D'altronde l'Autorithy per la Privacy, in Italia come in Europa, aveva chiesto dei paletti a tutela dei consumatori ai quali offrire modalità migliori e precise di conservazione e cancellazione dei dati personali. 

E contro i "guardoni" di internet Google risponde con la semplificazione degli strumenti disponibili per gestire i nostri dati personali: si chiama "Account Personale" l''hub' con le impostazioni sulla privacy e sulla sicurezza, che d'ora in avanti gli utenti avranno a disposizione per difendersi. 

Prima questa "protezione" era disseminata un po' ovunque, ora c'è una pagina fatta apposta, un solo indirizzo da consultare.

Ma che cos'è 'Account Personale'? Perché fosse fruibile a tutti il colosso su internet ha deciso di dividerlo in sezioni: 1) accesso e sicurezza; 2) informazioni personali e privacy: 3) preferenze account.

Il punto 2 riguarda il nostro privato, o meglio quello che deve rimanere come nostro privato.

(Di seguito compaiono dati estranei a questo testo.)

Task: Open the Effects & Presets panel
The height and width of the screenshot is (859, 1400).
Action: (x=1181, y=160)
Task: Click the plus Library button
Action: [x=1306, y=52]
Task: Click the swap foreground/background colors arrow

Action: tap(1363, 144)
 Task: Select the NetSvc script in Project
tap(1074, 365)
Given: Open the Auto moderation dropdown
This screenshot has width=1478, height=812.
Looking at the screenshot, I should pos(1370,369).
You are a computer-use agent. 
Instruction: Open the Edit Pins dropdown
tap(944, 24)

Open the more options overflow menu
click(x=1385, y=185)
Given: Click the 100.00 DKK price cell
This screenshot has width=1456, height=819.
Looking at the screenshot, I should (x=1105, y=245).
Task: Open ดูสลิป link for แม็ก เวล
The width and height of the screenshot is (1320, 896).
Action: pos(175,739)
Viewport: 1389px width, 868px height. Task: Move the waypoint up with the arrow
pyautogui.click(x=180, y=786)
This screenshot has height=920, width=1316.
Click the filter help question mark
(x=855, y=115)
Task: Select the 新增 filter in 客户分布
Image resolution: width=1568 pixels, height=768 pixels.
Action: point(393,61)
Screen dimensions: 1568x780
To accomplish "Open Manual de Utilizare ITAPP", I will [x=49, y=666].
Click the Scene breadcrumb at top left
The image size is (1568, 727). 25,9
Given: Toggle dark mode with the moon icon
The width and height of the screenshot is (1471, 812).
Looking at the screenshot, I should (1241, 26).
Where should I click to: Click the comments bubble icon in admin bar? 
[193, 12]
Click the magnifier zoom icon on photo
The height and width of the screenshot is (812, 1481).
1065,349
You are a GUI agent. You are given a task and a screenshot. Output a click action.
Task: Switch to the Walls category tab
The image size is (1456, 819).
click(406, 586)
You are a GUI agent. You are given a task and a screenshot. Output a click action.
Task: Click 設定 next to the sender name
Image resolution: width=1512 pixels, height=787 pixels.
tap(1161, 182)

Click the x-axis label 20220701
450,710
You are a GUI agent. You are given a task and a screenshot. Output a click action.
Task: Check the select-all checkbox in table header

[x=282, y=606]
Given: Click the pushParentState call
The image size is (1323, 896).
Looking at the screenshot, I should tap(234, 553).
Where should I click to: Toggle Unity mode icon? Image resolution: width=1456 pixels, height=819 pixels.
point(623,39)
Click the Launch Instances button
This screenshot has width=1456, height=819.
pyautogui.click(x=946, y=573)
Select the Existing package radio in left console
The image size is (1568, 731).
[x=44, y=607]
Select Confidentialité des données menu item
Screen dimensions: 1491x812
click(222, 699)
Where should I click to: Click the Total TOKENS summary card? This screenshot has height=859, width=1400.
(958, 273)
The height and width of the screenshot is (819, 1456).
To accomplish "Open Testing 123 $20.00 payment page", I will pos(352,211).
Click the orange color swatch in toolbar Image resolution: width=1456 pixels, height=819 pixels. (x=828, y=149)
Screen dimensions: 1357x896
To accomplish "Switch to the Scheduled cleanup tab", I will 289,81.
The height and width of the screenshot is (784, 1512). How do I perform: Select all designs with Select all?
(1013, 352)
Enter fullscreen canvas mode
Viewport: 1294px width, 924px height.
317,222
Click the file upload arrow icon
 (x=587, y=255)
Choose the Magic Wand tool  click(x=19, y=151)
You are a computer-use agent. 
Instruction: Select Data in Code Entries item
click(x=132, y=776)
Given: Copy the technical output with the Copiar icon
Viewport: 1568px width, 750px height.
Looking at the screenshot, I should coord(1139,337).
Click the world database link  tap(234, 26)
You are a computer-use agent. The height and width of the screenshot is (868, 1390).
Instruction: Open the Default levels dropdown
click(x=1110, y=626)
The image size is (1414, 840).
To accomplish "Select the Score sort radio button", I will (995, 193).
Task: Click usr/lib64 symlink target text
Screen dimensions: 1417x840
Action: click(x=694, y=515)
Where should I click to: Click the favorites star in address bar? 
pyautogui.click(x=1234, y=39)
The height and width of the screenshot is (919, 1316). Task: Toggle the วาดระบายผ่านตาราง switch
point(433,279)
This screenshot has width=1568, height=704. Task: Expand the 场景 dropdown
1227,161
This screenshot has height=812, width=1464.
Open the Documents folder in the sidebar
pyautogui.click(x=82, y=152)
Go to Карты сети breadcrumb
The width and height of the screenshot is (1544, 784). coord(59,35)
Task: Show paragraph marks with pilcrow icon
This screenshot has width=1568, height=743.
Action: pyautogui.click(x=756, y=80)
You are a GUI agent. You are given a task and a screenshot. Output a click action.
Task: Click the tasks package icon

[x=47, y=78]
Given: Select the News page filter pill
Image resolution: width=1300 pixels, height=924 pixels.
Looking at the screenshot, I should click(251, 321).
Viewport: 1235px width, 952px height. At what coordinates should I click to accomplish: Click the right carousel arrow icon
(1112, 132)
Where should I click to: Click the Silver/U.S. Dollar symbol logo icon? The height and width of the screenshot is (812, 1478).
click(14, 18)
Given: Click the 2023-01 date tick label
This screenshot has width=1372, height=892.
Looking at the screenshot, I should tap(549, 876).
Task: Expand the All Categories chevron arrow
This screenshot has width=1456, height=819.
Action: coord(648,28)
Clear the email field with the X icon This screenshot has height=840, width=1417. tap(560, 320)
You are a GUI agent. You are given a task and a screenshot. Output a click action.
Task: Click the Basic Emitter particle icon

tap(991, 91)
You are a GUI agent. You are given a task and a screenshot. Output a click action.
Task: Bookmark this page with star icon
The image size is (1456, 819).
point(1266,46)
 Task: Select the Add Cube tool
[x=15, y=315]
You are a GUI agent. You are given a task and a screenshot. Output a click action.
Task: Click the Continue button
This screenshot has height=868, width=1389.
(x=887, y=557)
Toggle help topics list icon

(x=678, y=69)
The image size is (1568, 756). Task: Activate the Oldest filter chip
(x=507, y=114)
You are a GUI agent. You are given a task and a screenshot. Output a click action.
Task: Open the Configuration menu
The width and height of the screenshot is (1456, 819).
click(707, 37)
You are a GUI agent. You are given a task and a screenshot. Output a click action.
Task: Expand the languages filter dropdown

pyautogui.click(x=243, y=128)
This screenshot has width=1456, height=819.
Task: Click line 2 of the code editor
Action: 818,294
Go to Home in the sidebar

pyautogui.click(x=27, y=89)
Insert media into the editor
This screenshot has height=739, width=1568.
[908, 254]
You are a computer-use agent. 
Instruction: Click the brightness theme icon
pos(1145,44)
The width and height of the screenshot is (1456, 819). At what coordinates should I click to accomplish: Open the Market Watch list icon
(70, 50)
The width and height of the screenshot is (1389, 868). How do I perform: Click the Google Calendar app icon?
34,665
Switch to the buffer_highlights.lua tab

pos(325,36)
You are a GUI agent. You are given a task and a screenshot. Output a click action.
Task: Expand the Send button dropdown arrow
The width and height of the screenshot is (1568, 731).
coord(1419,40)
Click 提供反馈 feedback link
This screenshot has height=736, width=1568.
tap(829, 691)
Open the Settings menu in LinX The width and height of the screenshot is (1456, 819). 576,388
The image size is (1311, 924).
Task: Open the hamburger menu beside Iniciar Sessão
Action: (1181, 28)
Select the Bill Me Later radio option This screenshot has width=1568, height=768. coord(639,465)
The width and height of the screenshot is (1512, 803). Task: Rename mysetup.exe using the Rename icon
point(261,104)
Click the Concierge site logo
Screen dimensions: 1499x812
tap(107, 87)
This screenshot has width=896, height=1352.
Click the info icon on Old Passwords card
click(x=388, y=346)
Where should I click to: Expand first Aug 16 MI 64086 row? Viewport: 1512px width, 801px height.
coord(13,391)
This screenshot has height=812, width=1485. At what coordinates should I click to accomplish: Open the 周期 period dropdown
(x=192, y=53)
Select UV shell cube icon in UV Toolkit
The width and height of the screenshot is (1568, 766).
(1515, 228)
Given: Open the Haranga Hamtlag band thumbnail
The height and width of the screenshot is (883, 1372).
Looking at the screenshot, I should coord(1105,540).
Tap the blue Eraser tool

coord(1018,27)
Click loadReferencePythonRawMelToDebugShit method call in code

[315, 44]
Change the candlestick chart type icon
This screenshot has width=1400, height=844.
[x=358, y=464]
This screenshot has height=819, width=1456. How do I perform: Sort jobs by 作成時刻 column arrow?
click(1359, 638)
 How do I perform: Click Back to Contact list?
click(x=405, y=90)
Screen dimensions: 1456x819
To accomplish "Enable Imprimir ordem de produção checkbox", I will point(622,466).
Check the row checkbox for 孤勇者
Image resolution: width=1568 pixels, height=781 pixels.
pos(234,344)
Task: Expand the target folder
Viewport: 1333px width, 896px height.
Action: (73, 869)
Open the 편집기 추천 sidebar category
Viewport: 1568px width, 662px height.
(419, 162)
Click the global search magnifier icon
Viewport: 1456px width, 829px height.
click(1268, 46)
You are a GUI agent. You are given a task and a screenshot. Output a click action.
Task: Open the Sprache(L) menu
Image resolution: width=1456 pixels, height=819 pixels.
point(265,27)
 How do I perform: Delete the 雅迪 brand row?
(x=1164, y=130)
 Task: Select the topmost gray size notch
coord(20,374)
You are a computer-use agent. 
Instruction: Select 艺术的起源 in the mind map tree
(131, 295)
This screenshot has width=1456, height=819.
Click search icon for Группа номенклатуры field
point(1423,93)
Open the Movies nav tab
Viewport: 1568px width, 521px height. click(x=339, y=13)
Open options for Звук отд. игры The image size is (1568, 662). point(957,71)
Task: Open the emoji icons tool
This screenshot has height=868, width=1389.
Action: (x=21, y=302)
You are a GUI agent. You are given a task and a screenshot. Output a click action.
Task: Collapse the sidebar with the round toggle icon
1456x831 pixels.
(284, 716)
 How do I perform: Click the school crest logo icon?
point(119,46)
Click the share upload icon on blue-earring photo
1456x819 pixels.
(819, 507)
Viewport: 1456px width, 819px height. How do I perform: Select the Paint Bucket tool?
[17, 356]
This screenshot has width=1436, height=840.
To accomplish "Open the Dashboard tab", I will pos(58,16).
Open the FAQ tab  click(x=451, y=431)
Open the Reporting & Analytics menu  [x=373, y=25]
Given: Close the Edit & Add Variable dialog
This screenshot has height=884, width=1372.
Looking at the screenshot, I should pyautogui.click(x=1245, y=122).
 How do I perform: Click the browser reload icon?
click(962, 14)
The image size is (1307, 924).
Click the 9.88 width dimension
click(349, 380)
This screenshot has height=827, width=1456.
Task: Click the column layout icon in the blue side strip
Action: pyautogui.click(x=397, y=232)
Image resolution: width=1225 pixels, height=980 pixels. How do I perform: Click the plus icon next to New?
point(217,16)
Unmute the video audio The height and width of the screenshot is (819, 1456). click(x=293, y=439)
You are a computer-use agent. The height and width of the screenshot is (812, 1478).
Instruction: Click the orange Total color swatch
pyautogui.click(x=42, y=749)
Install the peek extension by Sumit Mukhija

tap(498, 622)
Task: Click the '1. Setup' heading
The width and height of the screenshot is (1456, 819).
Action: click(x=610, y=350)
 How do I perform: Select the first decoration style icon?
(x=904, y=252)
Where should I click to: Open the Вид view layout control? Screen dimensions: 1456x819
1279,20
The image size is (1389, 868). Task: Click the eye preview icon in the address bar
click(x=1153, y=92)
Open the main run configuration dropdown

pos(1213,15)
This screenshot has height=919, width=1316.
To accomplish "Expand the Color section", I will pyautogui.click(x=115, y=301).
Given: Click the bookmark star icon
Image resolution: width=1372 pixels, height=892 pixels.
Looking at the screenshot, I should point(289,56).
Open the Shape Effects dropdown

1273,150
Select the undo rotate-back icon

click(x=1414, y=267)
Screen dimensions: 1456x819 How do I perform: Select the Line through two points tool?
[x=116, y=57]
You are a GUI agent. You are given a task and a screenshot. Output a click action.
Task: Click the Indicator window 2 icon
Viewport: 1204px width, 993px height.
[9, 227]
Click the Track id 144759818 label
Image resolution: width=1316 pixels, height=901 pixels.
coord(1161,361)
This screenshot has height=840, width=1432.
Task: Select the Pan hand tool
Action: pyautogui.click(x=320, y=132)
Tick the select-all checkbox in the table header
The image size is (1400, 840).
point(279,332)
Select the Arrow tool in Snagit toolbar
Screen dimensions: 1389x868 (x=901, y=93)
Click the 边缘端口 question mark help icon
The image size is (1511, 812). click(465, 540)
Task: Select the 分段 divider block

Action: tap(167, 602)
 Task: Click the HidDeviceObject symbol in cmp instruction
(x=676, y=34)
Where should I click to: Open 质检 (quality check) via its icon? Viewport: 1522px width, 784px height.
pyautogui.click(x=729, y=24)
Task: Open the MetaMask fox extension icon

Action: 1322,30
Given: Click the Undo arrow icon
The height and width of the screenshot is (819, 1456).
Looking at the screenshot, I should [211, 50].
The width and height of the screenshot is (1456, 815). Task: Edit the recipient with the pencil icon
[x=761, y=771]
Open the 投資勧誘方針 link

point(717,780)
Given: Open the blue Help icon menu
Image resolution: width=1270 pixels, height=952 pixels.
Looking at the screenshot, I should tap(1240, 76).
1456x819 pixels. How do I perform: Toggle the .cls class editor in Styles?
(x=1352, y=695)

Si può decidere per esempio di non memorizzare la cronologia delle nostre ricerche sul web oppure di "salvare" i percorsi migliori per spostarci in città con la nostra mappa personalizzata. Ma anche: cancellare la pubblicità non di nostro interesse, scegliere le inserzioni d'interesse per noi in quel dato momento.  

La parola d'ordine è sempre la stessa: Google non entrerà più nelle vostre vite senza spiegarvi che uso farà dei vostri dati, come proteggerà le vostre informazioni, non tanto perché ha deciso che doveva essere così, quanto perché è quasi un anno che il Garante italiano per la protezione dei dati personali chiedeva misure in tal senso. 

Ed ecco le prime mosse di "protezione" degli utenti che dovranno completarsi il 15 gennaio 2016.